### Task directions
Below are the records; reproduce all of them exactly but without any images.

### Data to process

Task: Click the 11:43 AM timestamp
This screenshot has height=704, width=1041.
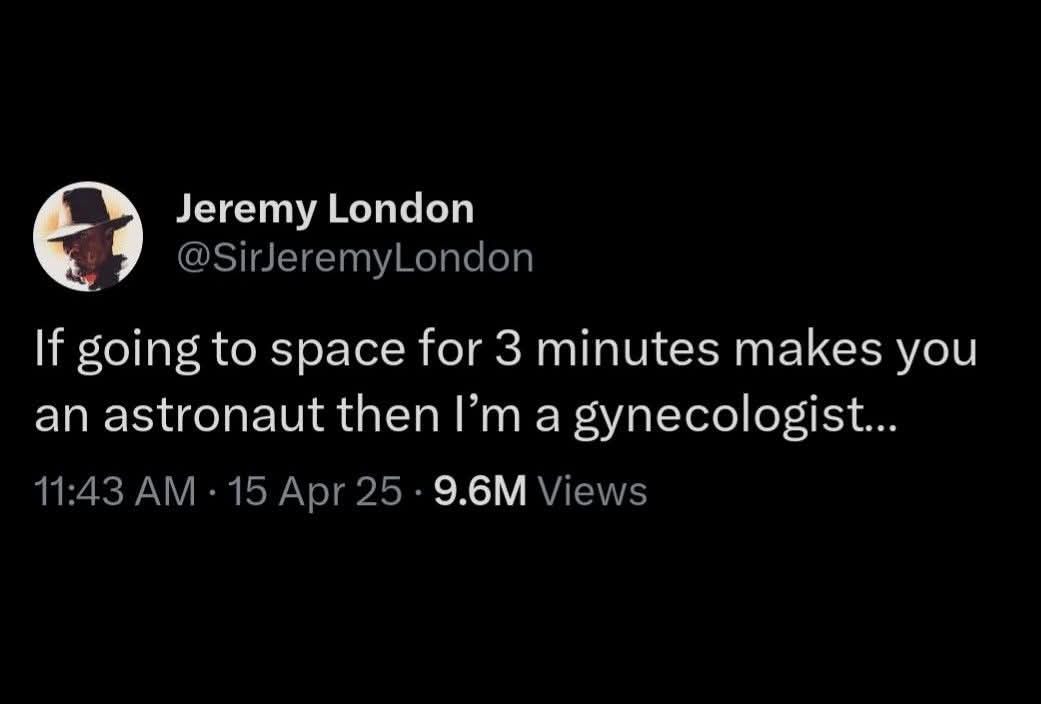Action: (x=115, y=492)
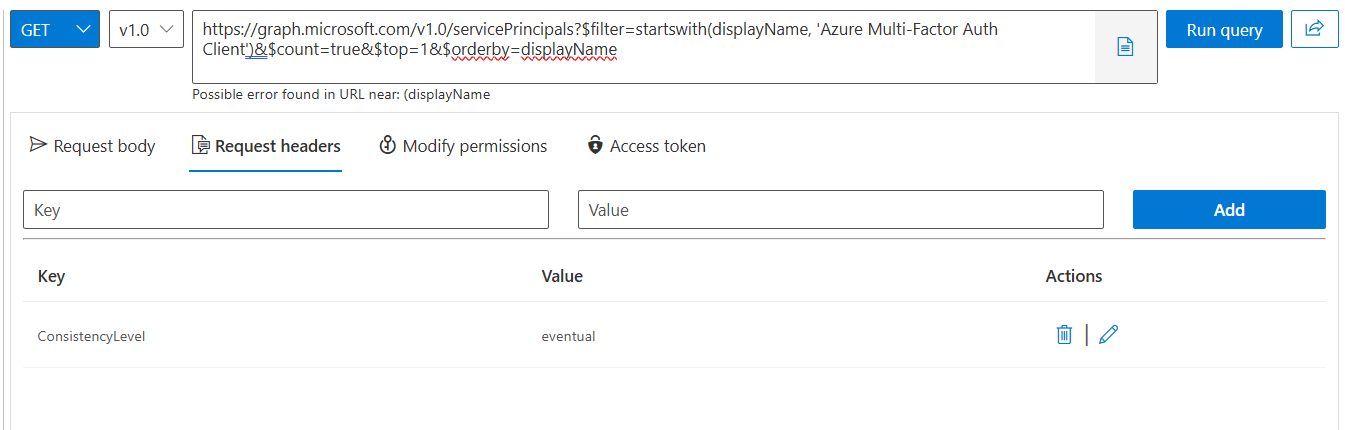Image resolution: width=1345 pixels, height=430 pixels.
Task: Focus the header Value input field
Action: pos(840,210)
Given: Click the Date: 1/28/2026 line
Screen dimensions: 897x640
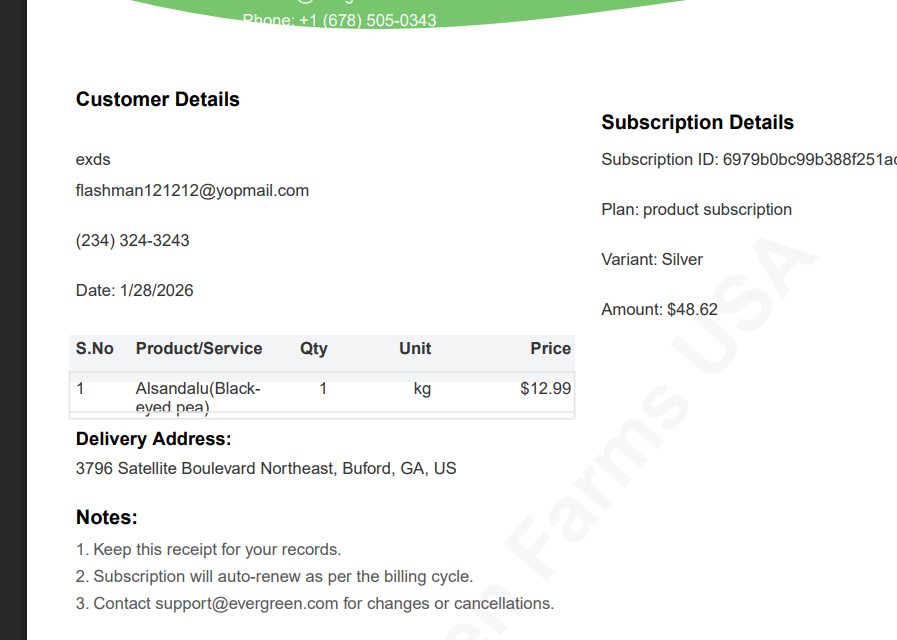Looking at the screenshot, I should coord(135,290).
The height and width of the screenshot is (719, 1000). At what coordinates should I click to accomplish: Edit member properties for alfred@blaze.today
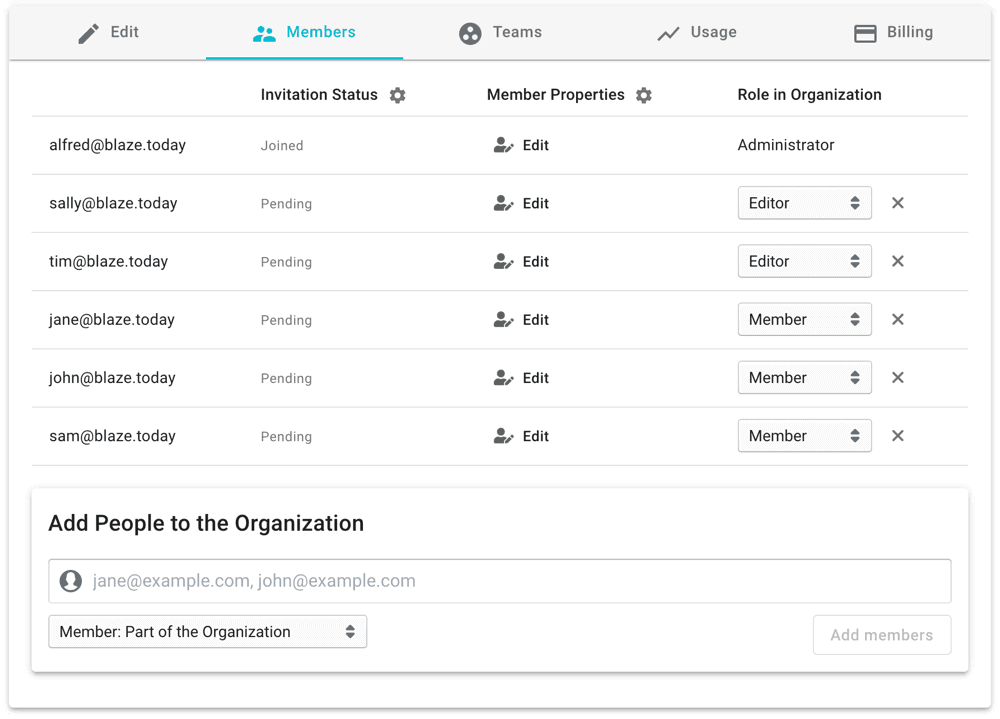pos(522,145)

### Response
Task: Click the 11:43 AM timestamp
This screenshot has height=704, width=1041.
Action: (x=115, y=492)
Image resolution: width=1345 pixels, height=430 pixels.
Task: Focus the header Value input field
Action: pos(840,210)
Given: Click the Date: 1/28/2026 line
Screen dimensions: 897x640
Looking at the screenshot, I should coord(135,290).
The height and width of the screenshot is (719, 1000). At what coordinates should I click to accomplish: Edit member properties for alfred@blaze.today
pos(522,145)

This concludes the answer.